After his election, Mr. Miller was taken aside by Joe Cronin, the president of the American League. “I’ve got some advice for you,” he said. “The players come and go, but the owners stay forever.”
More prescient was the advice received by Bowie Kuhn, then assistant general counsel to the National League, when he asked a Harvard law professor how much help he would need now that the players had hired a union leader. The professor said, “Bowie, you need lots of help.”
Within two years, Mr. Miller had gotten the first across-the-board increase in the minimum salary in 20 years, from $6,000 a year to $10,000. Comparable improvements in travel, meal allowances, and pension benefits soon followed.
In 1970, the union backed Curt Flood, an outfielder who had been traded from St.
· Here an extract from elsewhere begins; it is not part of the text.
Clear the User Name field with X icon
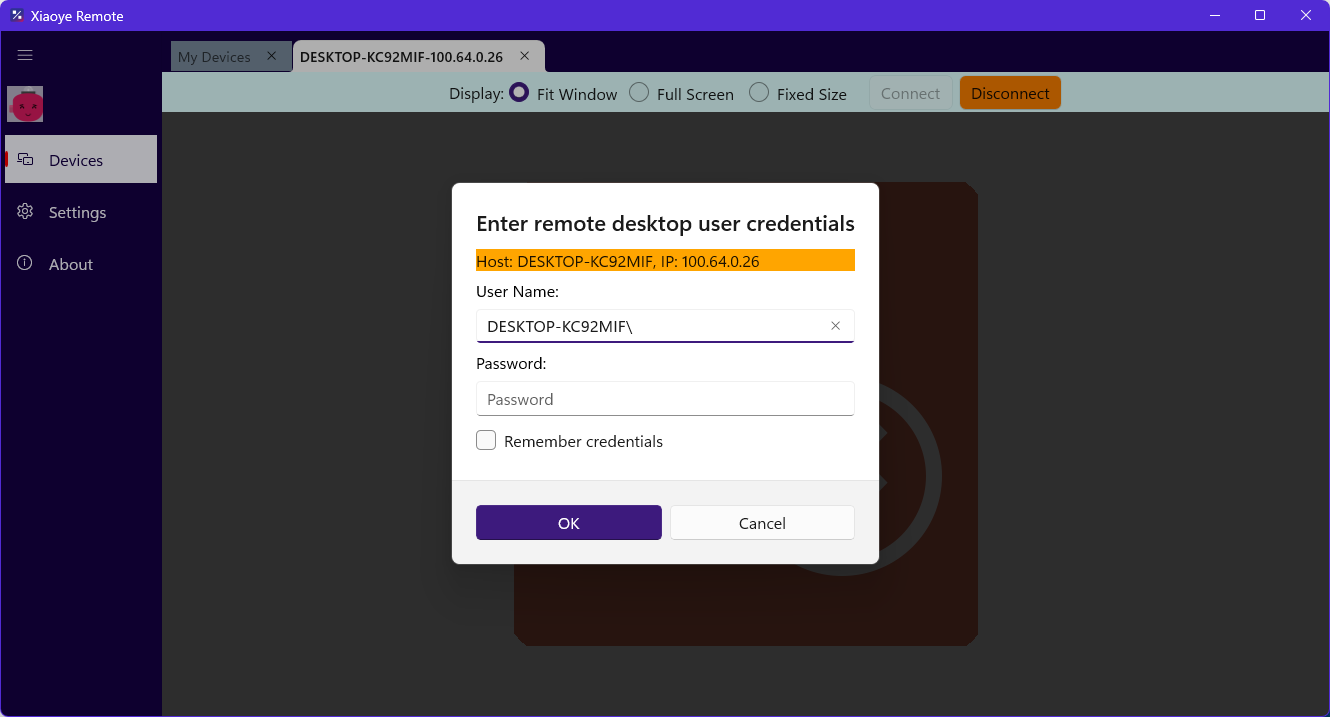The image size is (1330, 717). (x=835, y=326)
Louis to Philadelphia, when he filed suit in federal court contending that the reserve clause was illegal. The Supreme Court dismissed the case two years later, but in so doing called the reserve clause an “aberration.”
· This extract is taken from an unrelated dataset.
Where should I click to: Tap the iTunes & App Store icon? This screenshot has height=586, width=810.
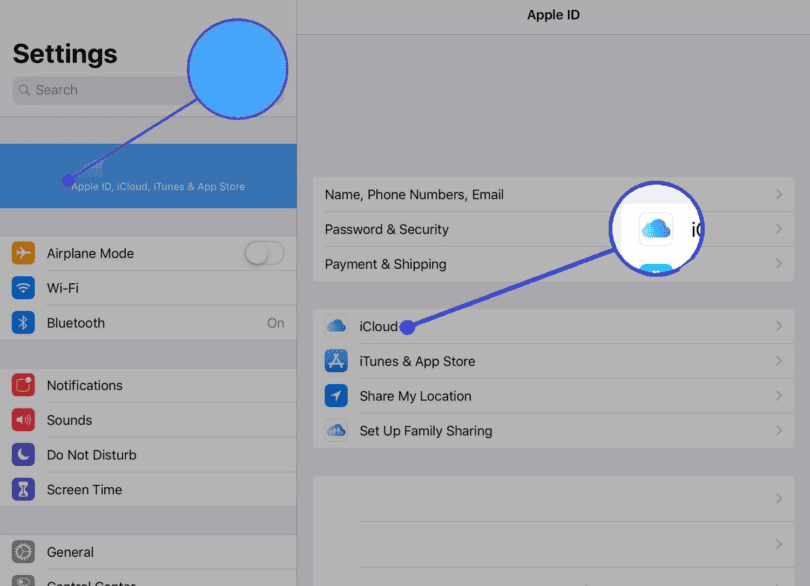point(336,361)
The clause was overturned three years later. Encouraged by Mr. Miller, pitchers Andy Messersmith and Dave McNally filed a grievance after they had played a season without signing a contract and then had it automatically renewed. An arbitrator ruled in the players’ favor. A basic agreement negotiated by Mr. Miller and the owners in 1976 created the system of free agency that has remained in effect since then.
Mr. Miller retired from the union in 1982. A year later, he returned as executive director when his successor, Kenneth Moffett, was fired by the players. He stepped down in 1984, when Fehr was elected to the post.
In December 2002, Mr. Miller was nominated for inclusion in baseball’s Hall of Fame. He has not been elected for induction, however. “No man ever had the impact that that man had on the game,” former Red Sox general manager Lou Gorman once said. “Not Babe Ruth, not Ted Williams, not Sandy Koufax. No one.”
Besides his daughter, Mr Miller leaves a son, Peter, and a grandson.